Perhaps, as Cushing/Cashman puts it, the world we see is nothing more or less than an intense, immense, recurring nightmare.

It isn't just disturbing, though; it's also wickedly funny and insightful, both as a sociological treatise on modern times and as a history lesson of utopian cults in early 19th century Midwest America. Written in first person, the narrative follows Noelle Cashman, an award-winning author of dark, transgressive fiction, who proudly admits her books reside in "the sketchier neighborhoods of Amazon" (clearly, this is a fictionalized version of Cushing herself). After years of battling her depression and delusions, Cashman has finally decided to take "an oblong yellow pill" that levels out her mental ailments. As a result, she's become more social and active, primarily playing in casual softball leagues and running marathons. But this newfound psychological health has come with a price: whenever Cashman looks out her window, she sees a snot-like substance covering everything—houses, cars, the street, people, everything. She calls it Grayness, a disease that causes a kind of sluggish complacency in those afflicted. 

Cashman thus sets out to write an epidemiological text that roots out and prescribes a cure for the illness. In her research she discovers that Grayness is a decidedly Midwest affliction that, in many ways, explains the beliefs held and behaviors demonstrated by folks in this region of the United States: the predilection toward Evangelicalism, conservatism, and spirit-crushing careers. Furthermore, Grayness formally claimed the region after the crushing failure of The New Israelites, led by a guru known only as The New Moses, a gender-neutral individual who believed covering one's face with a black veil at all times was the path to true salvation and sociological equality.
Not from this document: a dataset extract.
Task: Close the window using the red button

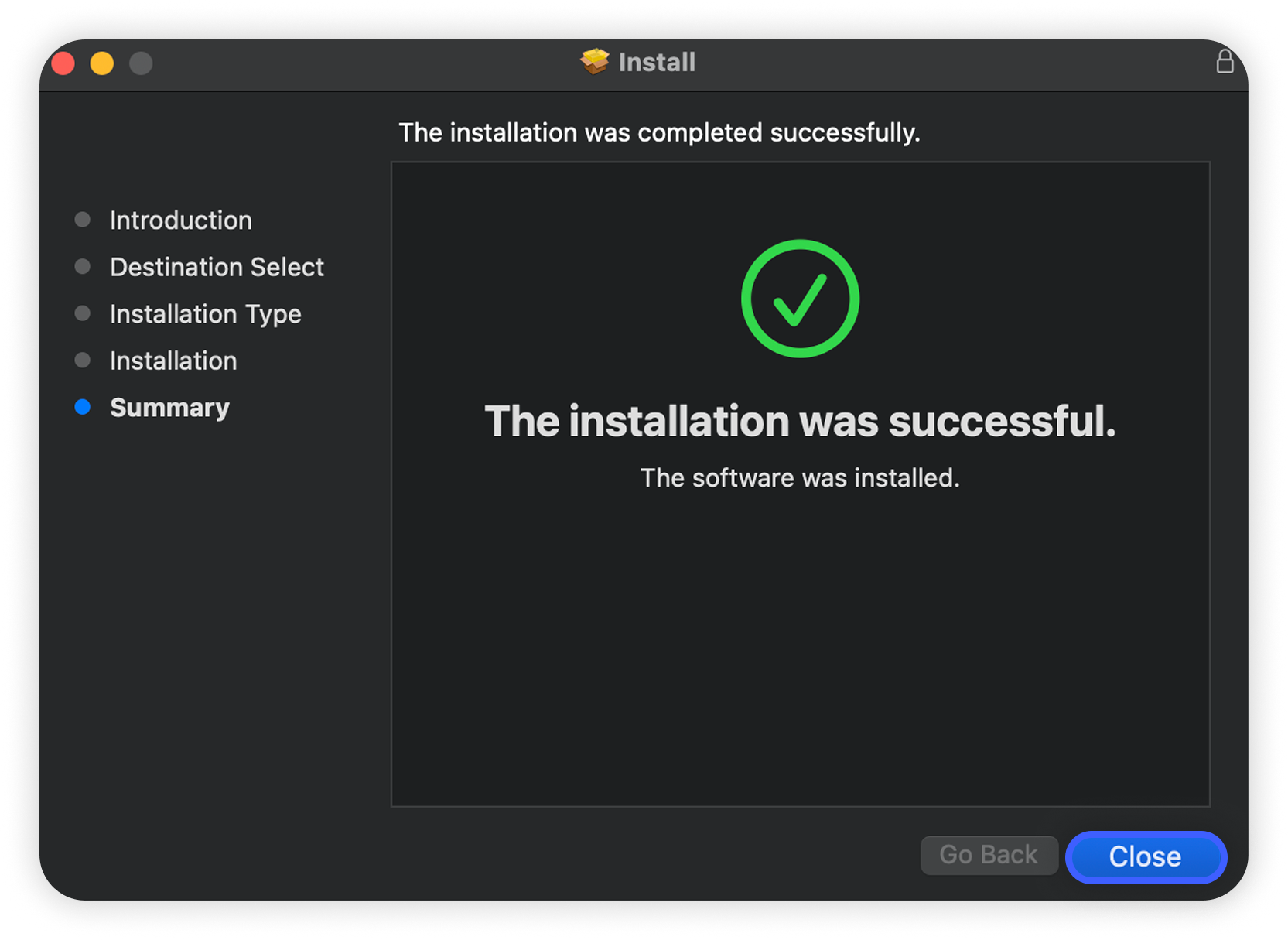Action: [x=63, y=63]
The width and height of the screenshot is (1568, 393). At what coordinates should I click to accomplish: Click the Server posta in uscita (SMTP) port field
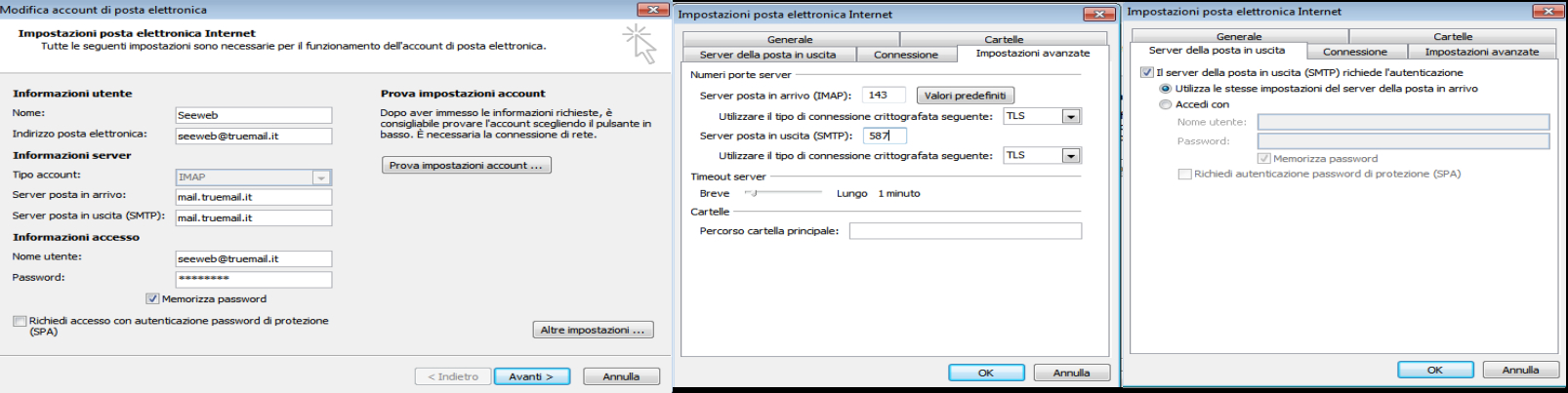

The cult was unsuccessful in establishing a utopian society, which, according to Cashman, led directly to Grayness's dominance over the land The New Israelites nearly occupied. Thus, Cashman concludes, the only way to defeat Grayness is by establishing a cult with a similar ethos, namely one that conceals faces and strips identity by way of dominatrix-fueled conditioning.

What follows is best left for the reader to discover, but suffice it to say, it's a real mind-fuck (though it is worth mentioning a hilarious and uncomfortably plausible 5K marathon Cashman runs toward the end of the novel, a sequence for which the real author Cushing will no doubt be forever remembered). Thematically speaking, Cushing seems interested in the ever-blurring line between fantasy and reality and how this conversion of the real and unreal relates to madness. While The New Israelites never existed, many of the cults mentioned in A Sick Gray Laugh did—in particular, the Shakers, led by George Rapp, and the Society of Universal Friends, led by Jemima Wilkinson, AKA The Public Universal Friend. Cushing also addresses modern day issues like Trump's presidency and its bald-faced devaluing of actual facts combined with the bolstering of "alternative facts," which basically asserts that all you have to do is believe in something in order to make it true, a notion that plays into the divide between fact-based observations and faith-based beliefs. In this kind of climate, Cashman begins to believe that artifice, or simulacrum, is more pure and true than genuine articles, not because Trump is right (far from it), but simply because artifice is more "Colorful," whereas reality is all Gray. 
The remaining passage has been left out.